高齢者世帯(65歳以上の人のみで構成するか、又はこれに18歳未満の未婚の人が加わった世帯)の年間所得(平成20(2008)年の平均所得)は297.0万円となっており、全世帯平均(547.5万円)の半分強であるが、世帯人員一人当たりでみると、高齢者世帯の平均世帯人員が少ないことから、192.9万円となり、全世帯平均(208.4万円)との間に大きな差はみられなくなる。


また、高齢者世帯の所得を種類別にみると、「公的年金・恩給」が209.8万円(総所得の70.6%)で最も多く、次いで「稼働所得」52.6万円(同17.7%)となっている(表1-2-2-2)。


65歳以上の高齢者の受療率が高い主な傷病をみると、入院では、「脳血管疾患」(男性555、女性653)、「悪性新生物(がん)」(男性473、女性236)となっている。外来では、「高血圧性疾患」(男性1,293、女性1,706)、「脊柱障害」(男性1,125、女性1,126)となっている(表1-2-3-7)。

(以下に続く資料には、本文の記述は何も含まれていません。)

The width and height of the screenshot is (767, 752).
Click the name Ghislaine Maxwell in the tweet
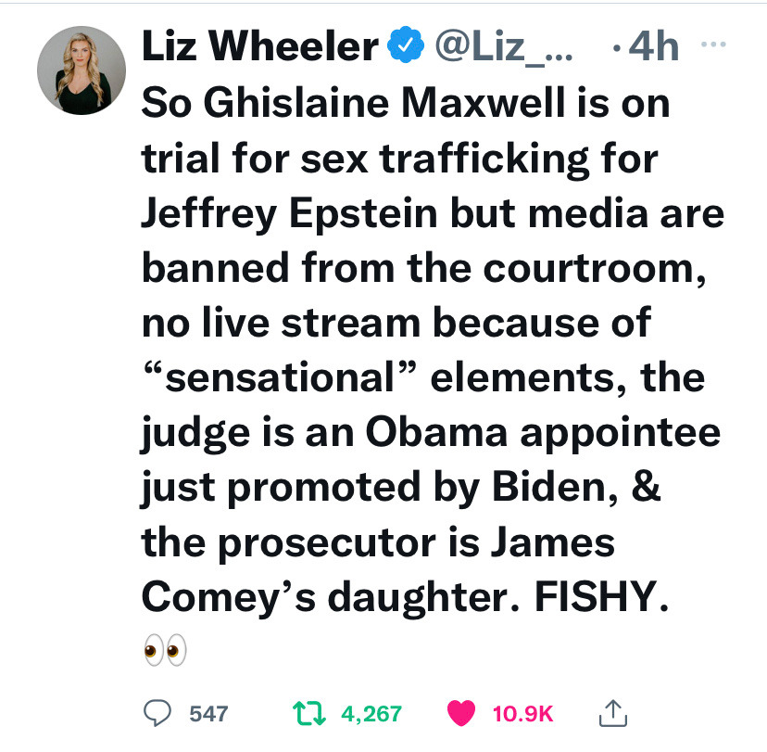coord(369,103)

高齢者の死因となった疾病をみると、死亡率(高齢者人口10万人当たりに対する死亡者数の割合)は、平成21(2009)年において、「悪性新生物(がん)」が952.3と最も高く、次いで「心疾患」555.7、「脳血管疾患」376.2の順になっており、これら三つの疾病で高齢者の死因の約6割を占めている(図1-2-3-8)。

(2)高齢者の介護

ア 高齢者の要介護者等数は急速に増加しており、特に75歳以上で割合が高い


介護保険制度における要介護者又は要支援者と認定された人(以下「要介護者等」という。)のうち、65歳以上の人の数についてみると、平成20(2008)年度末で452.4万人となっており、13(2001)年度末から164.7万人増加しており、第1号被保険者の16.0%を占めている(図1-2-3-10)。


また、65~74歳と75歳以上の被保険者について、それぞれ要支援、要介護の認定を受けた人の割合をみると、65~74歳で要支援の認定を受けた人は1.2%、要介護の認定を受けた人が3.0%であるのに対して、75歳以上では要支援の認定を受けた人は7.6%、要介護の認定を受けた人は21.6%となっており、75歳以上になると要介護の認定を受ける人の割合が大きく上昇する(表1-2-3-11)。

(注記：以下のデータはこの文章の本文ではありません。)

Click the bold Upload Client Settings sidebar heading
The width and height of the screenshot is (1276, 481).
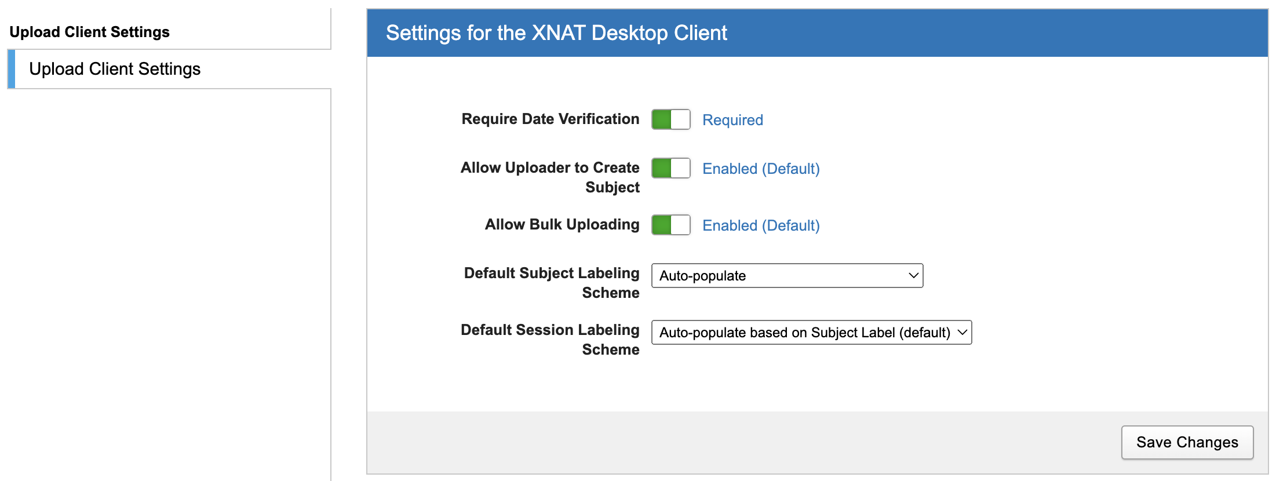coord(89,32)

介護保険制度のサービスを受給した65歳以上の被保険者は、平成23(2011)年1月審査分で約402万人となっており、男女比でみると男性が28.2%、女性が71.8%となっている。


さらに、介護サービスの利用実態をみると、要介護1~3の人は居宅サービスの利用が多い一方、重度(要介護5)の人は施設サービス利用が半数を超えている(表1-2-3-13)。


要介護者等について、介護が必要になった主な原因についてみると、「脳血管疾患」が23.3%と最も多く、次いで、「認知症」14.0%、「高齢による衰弱」13.6%、「関節疾患」12.2%となっている。男性の「脳血管疾患」が35.9%と特に多くなっている(図1-2-3-14)。

エ 「要介護5」では約半数がほとんど終日介護を行っている

同居している主な介護者が1日のうち介護に要している時間をみると、「必要な時に手をかす程度」が37.2%と最も多い一方で、「ほとんど終日」も22.3%となっている。要介護度別にみると、要支援1から要介護2までは「必要な時に手をかす程度」が最も多くなっているが、要介護3以上では「ほとんど終日」が最も多くなっており、要介護5では約半数がほとんど終日介護している。なお、平成19(2007)年の調査と16(2004)年の調査を比較すると、「ほとんど終日」が0.7ポイント、「半日程度」が2.1ポイント増加する一方で、「必要な時に手をかす程度」が7.5ポイント減少している(図1-2-3-20)。

(1)高齢者の住環境

ア 高齢者の9割は現在の住居に満足しており、体が弱っても自宅に留まりたい人は7割弱


60歳以上の高齢者に現在の住宅の満足度について聞いてみると、「満足」又は「ある程度満足」している人は総数で89.3%、持家で91.2%、賃貸住宅で69.9%となっている(図1-2-6-1)。


さらに、同調査で現在住んでいる住宅について不満な点をみると、不満の理由は「住宅が古くなったりいたんだりしている」が16.8%、以下、「庭の手入れが大変」が10.5%、「住宅の構造や設備が使いにくい」が7.0%となっているが、「特に不満はない」が61.4%となっている。

イ 高齢者は家庭内事故が多く、最も多い事故時の行動は「歩いていた(階段の昇降を含む)」

全国20の危害情報収集協力病院から提供された事故情報では、65歳以上高齢者の方が20歳以上65歳未満の人より住宅内での事故発生の割合が高く、65歳以上高齢者の事故時の場所別・行動別にみると、場所では、「居室」25.8%(1,072件)、「階段」13.1%(543件)、「台所」11.9%(495件)が多く、行動では、「歩いていた(階段の昇降を含む)」が最も多く29.0%と3割近くを占める(図1-2-6-3)。

イ 振り込め詐欺の被害者の6割以上が高齢者

犯罪による65歳以上の高齢者の被害の状況について、刑法犯被害認知件数でみると、全刑法犯被害認知件数が戦後最多を記録した平成14(2002)年に22万5,095件となり、ピークを迎えて以降、近年は減少傾向にあり、21(2009)年は14万3,963件であった(図1-2-6-6)。


ウ 消費トラブルに関する相談が依然として10万件を超えている


全国の消費生活センターに寄せられた契約当事者が70歳以上の相談件数は、平成17(2005)年度に139,533件とピークを迎え、その後減少し、近年では横ばい傾向が続いているものの、依然として10万件を超えている(図1-2-6-8)。また、21(2009)年度に寄せられた122,053件の相談を販売方法・手口別にみると、家庭訪販が16.5%、次いで電話勧誘が10.4%となっている。

オ 虐待を受けている高齢者の8割が要介護認定

平成21(2009)年度に1,750市町村(特別区を含む)で受け付けた養護者による高齢者虐待に関する相談・通報件数は、高齢者虐待について、住民の理解が進んだことなどにより、23,404件と20(2008)年度(21,692件)よりも1,712件(7.9%)増加した。性別でみると女性が全体の約8割を占めており、年齢階級別では「80~84歳」が24.0%と最も多い。また、虐待を受けている人のうち、約7割が要介護認定を受けており、そのうち、「要介護2」が20.5%と最も多く、次いで、「要介護3」が19.9%、「要介護1」が19.6%の順であった。


なお、虐待の加害者は、「息子」が41.0%と最も多く、次いで、「夫」17.7%、「娘」15.2%となっている(図1-2-6-10)。